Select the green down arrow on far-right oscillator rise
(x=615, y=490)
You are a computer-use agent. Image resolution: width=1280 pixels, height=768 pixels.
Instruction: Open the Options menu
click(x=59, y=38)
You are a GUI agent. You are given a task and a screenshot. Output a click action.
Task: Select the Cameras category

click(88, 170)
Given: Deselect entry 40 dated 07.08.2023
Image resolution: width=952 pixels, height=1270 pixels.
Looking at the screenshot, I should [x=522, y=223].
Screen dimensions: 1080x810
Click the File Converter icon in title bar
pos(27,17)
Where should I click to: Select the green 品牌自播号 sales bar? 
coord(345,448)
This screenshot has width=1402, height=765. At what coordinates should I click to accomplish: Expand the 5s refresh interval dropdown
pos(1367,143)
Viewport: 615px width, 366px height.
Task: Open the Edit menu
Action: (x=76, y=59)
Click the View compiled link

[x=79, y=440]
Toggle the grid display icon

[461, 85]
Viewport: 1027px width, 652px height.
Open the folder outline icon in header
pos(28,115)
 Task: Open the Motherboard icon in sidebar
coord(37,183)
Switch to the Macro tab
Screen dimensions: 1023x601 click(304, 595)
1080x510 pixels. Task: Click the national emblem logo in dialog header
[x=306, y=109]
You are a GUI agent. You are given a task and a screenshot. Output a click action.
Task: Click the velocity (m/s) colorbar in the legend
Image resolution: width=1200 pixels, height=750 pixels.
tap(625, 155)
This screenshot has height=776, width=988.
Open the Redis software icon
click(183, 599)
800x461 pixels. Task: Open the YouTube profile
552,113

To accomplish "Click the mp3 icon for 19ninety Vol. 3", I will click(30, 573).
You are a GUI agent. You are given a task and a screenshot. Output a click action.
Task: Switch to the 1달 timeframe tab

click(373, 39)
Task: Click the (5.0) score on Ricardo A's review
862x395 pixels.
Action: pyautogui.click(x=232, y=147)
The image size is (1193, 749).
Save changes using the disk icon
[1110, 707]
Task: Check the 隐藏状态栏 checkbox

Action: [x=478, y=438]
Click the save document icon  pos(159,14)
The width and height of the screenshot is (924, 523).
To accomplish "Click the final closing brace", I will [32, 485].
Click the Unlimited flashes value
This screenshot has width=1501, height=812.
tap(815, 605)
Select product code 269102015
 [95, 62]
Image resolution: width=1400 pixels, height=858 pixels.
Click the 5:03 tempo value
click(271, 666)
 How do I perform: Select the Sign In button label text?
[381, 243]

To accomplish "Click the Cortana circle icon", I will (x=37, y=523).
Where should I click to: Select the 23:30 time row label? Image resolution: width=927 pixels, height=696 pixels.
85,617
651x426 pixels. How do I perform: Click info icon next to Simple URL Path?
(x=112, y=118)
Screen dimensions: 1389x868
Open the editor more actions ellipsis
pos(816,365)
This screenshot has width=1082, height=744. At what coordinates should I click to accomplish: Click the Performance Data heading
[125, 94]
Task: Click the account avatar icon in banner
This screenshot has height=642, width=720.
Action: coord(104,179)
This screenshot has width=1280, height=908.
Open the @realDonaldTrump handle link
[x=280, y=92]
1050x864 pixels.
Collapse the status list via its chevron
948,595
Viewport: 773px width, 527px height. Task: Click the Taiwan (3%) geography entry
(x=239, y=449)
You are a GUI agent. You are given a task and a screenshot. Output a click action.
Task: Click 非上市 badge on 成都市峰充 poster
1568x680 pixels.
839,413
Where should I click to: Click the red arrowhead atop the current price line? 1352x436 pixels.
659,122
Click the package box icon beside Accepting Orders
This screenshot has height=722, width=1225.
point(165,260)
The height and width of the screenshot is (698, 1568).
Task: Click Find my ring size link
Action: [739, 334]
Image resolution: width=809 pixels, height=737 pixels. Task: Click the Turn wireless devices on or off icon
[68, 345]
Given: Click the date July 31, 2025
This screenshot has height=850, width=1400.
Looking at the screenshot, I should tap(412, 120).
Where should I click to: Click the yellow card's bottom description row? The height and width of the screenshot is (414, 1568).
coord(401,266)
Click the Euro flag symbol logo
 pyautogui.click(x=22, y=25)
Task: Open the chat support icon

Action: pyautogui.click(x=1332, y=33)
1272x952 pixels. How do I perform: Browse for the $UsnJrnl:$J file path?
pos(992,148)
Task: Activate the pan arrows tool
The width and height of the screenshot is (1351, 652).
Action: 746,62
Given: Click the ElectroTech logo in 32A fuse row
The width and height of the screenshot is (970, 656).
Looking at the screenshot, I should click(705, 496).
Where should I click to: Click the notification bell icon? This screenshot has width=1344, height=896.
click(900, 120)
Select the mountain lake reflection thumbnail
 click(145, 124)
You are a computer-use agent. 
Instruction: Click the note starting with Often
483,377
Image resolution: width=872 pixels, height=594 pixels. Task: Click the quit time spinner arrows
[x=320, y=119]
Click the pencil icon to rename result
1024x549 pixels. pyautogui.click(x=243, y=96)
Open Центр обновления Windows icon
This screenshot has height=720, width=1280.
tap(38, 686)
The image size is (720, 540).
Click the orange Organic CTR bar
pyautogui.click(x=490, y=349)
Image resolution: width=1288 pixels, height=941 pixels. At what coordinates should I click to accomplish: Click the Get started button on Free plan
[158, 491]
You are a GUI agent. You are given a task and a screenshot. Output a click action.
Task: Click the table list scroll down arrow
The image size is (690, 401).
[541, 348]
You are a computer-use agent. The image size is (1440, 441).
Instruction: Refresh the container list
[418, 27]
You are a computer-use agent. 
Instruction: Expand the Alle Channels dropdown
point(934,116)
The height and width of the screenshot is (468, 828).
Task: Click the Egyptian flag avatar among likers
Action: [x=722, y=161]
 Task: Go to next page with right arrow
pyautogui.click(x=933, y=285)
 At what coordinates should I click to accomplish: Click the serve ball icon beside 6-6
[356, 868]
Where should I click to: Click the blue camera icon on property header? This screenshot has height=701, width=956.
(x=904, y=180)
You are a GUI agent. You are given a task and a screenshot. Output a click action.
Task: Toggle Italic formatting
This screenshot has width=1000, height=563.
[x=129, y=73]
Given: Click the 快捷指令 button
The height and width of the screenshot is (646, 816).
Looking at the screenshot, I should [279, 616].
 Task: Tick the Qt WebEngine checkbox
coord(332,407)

==*==

What is being asked: Of the entries listed above, reproduce only the lines starting at the line containing "Task: Select the Cameras category" and ending at the line containing "The image size is (1193, 749).". Include both, exactly as they stand.

Reply to the exercise:
Task: Select the Cameras category

click(88, 170)
Given: Deselect entry 40 dated 07.08.2023
Image resolution: width=952 pixels, height=1270 pixels.
Looking at the screenshot, I should [x=522, y=223].
Screen dimensions: 1080x810
Click the File Converter icon in title bar
pos(27,17)
Where should I click to: Select the green 品牌自播号 sales bar? 
coord(345,448)
This screenshot has width=1402, height=765. At what coordinates should I click to accomplish: Expand the 5s refresh interval dropdown
pos(1367,143)
Viewport: 615px width, 366px height.
Task: Open the Edit menu
Action: (x=76, y=59)
Click the View compiled link

[x=79, y=440]
Toggle the grid display icon

[461, 85]
Viewport: 1027px width, 652px height.
Open the folder outline icon in header
pos(28,115)
 Task: Open the Motherboard icon in sidebar
coord(37,183)
Switch to the Macro tab
Screen dimensions: 1023x601 click(304, 595)
1080x510 pixels. Task: Click the national emblem logo in dialog header
[x=306, y=109]
You are a GUI agent. You are given a task and a screenshot. Output a click action.
Task: Click the velocity (m/s) colorbar in the legend
Image resolution: width=1200 pixels, height=750 pixels.
tap(625, 155)
This screenshot has height=776, width=988.
Open the Redis software icon
click(183, 599)
800x461 pixels. Task: Open the YouTube profile
552,113

To accomplish "Click the mp3 icon for 19ninety Vol. 3", I will click(30, 573).
You are a GUI agent. You are given a task and a screenshot. Output a click action.
Task: Switch to the 1달 timeframe tab

click(373, 39)
Task: Click the (5.0) score on Ricardo A's review
862x395 pixels.
Action: pyautogui.click(x=232, y=147)
The image size is (1193, 749).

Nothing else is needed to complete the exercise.